Мы боремся, как сумасшедшие, за частное существование с индивидуальными судьбами, так как боимся стать частью того жалкого множества schnorrers⏹, которых мы, многие из нас, бывших филантропов, слишком хорошо помним. Так же, как когда-то мы не смогли понять, что символом еврейской судьбы был так называемый schnorrer, а не schlemiel⏹, так и сегодня мы не чувствуем в себе еврейской солидарности; мы не можем осознать, что мы сами по себе затронуты не настолько, насколько весь еврейский народ. Иногда это непонимание активно поддерживали наши защитники. Так, я помню директора крупного благотворительного концерна в Париже, который всякий раз, когда получал карточку немецко-еврейского интеллектуала с неизбежным «Dr.» на ней имел обыкновение восклицать во весь голос: «Герр Доктор, Герр Доктор, Герр Шноррер, Герр Шноррер!»
Вывод, который мы сделали из такого неприятного опыта, был достаточно прост: статус доктора философии нас больше не удовлетворял; и мы узнали, что, для того чтобы построить новую жизнь, нужно сначала улучшить старую. Забавная маленькая присказка была придумана для описания нашего поведения: a forlorn émigré dachshund
⏹ горестно говорит: «Когда-то, когда я была сенбернаром...»

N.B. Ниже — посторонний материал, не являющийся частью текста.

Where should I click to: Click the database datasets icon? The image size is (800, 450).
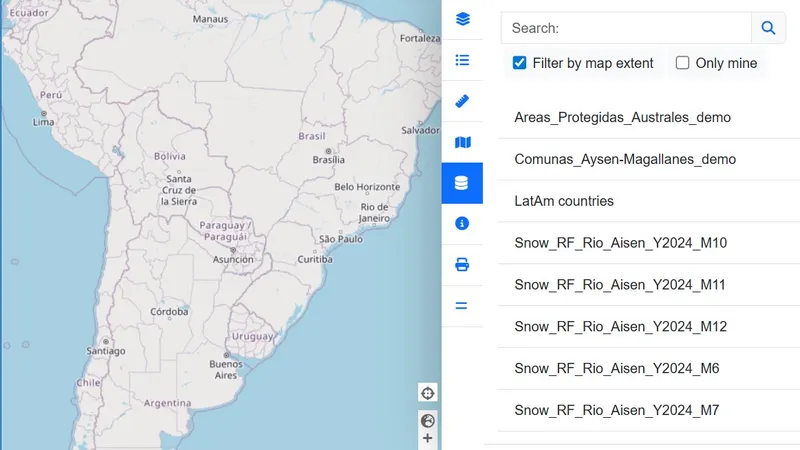tap(462, 183)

Наши новые друзья, будучи несколько ошеломлёнными количеством звёзд и знаменитостей, с трудом понимают, что в основе наших описаний собственного былого великолепия лежит одна простая человеческая истина: когда-то мы были кем-то, чья судьба была небезразлична людям, нас любили друзья, и даже лендлорды знали нас как людей, всегда вносящих ренту вовремя. Когда-то мы могли покупать еду и ездить в метро без того, чтобы нам говорили, что мы «здесь не нужны». Мы стали несколько истеричными, после того как журналисты начали выслеживать нас и публично требовать, чтобы мы перестали быть такими неприветливыми, когда покупаем хлеб и молоко. Мы гадаем, как это возможно: мы и так чертовски осторожны в каждый момент нашей жизни, чтобы никто не догадался о том, кто мы, какой у нас паспорт, где были выпущены наши свидетельства о рождении — и что мы не нравились Гитлеру. Мы стараемся изо всех сил вписаться в мир, где ты должен быть своего рода политически-ориентированным, когда покупаешь еду.

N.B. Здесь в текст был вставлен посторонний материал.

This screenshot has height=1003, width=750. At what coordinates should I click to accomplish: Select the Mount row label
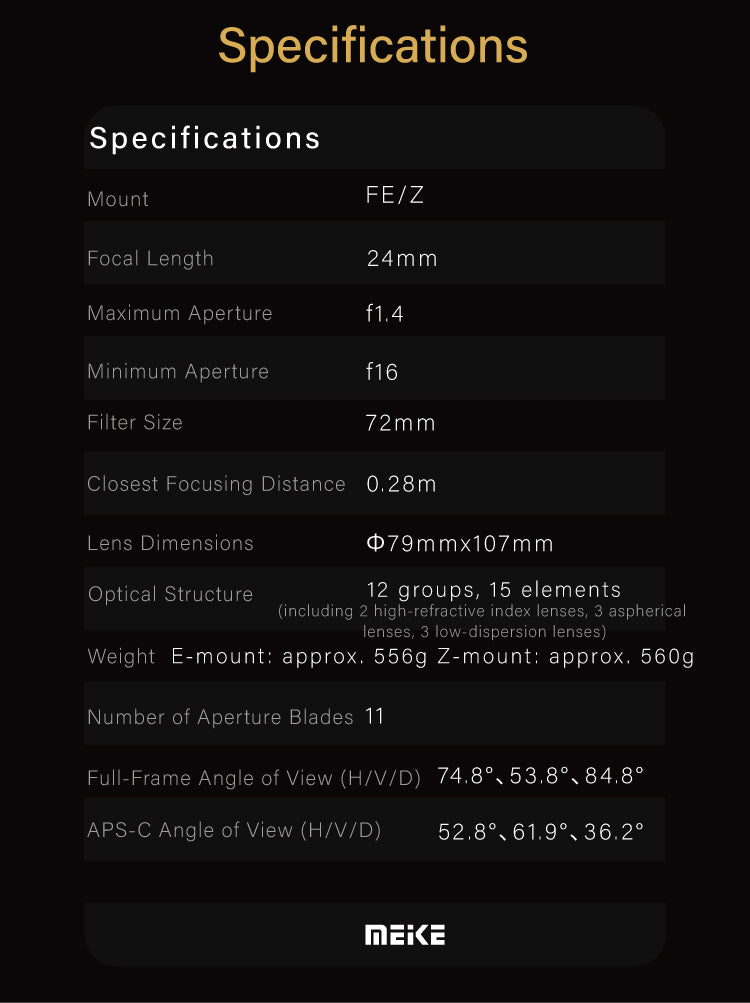[x=118, y=199]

В таких обстоятельствах «сенбернар» разрастается все больше. Я никак не забуду одного молодого человека, который, когда ему предлагали определённую работу, вздыхал: «Вы понимаете, с кем вы разговариваете? Я был начальником отдела в Карштадте [это такой большой универмаг в Берлине]». Я вспоминаю также глубокое отчаяние одного мужчины средних лет, прошедшего через бесчисленные кабинеты сотен разных комитетов, чтобы наконец получить помощь. Однажды он внезапно вскричал: «И никто здесь не знает, кто я такой!» Поскольку никто не относился к нему как к человеческому существу с чувством собственного достоинства, он начал слать телеграммы выдающимся личностям и известным родственникам с просьбой о помощи. Этот мужчина быстро понял, что в нашем безумном мире гораздо легче получить помощь, если ты «великая личность», а не просто человек.
Чем меньше мы вольны решать свою судьбу и жить так, как нам нравится, тем больше мы занимаемся созданием видимости и сокрытием фактов, тем больше мы играем роли. Нас выслали из Германии, потому что мы — евреи. Однако едва перейдя французскую границу, мы превратились в
boches⏹. Нам даже заявили, что мы должны принять на себя этот ярлык, если мы и вправду против расовых теорий Гитлера. В течение семи лет мы играли в нелепую игру «стань французом» или, по крайней мере, гражданином Франции; но с началом войны мы все были интернированы как
boches. Тем временем, большинство из нас действительно стали такими лояльными французами, что не могли даже критиковать приказ французского правительства; таким образом мы заявили: быть интернированным — это нормально. Мы стали первыми в истории
prisonniers volontaires⏹. После вторжения Германии в страну, французскому правительству нужно было только сменить название предприятия: теперь мы сидели в тюрьмах не потому, что мы евреи, но потому, что мы немцы.
Эта история повторяется по всему миру снова и снова. В Европе нацисты конфисковали нашу собственность; зато в Бразилии мы должны были платить 30 процентов налогов с нашего богатства, как самые лояльные члены
Bund der Auslandsdeutschen⏹. В Париже мы не могли покидать дома после восьми вечера, потому что мы евреи; зато в Лос-Анджелесе нас ограничивали за то, что мы «недружественные пришельцы». Наша идентичность изменялась так быстро и так часто, что никто уже не мог понять, кто мы такие на самом деле.
К сожалению, среди евреев ситуация выглядит не лучше. Французское еврейское сообщество было полностью убеждено в том, что все евреи, прибывающие из-за Рейна, были теми, кого они называли
Polaks⏹, которых немецкие евреи называли
Ostjuden⏹. Но те, кто действительно происходил из Восточной Европы, не могли согласиться со своей французской братией и называли нас
Jaeckes⏹. Сыновья этих
Jaecke — ненавистники, второе поколение, родившееся во Франции и уже должным образом ассимилированное, — разделяли мнение французских еврейских высших классов. Таким образом, в одной и той же семье отец мог назвать вас Jaecke, а сын — Polak.
После начала войны и катастрофы, настигшей европейское еврейство, сам факт нашего беженства предотвращал наше смешение с коренным еврейским сообществом, с некоторыми исключениями, которые только подтверждают правило. Эти неписаные общественные законы, хотя они никогда не были признаны публично, имеют огромную силу, даруемую им общественным мнением. Это молчаливое мнение и практики гораздо важнее для повседневной жизни, чем все официальные заявления о гостеприимстве и доброжелательности.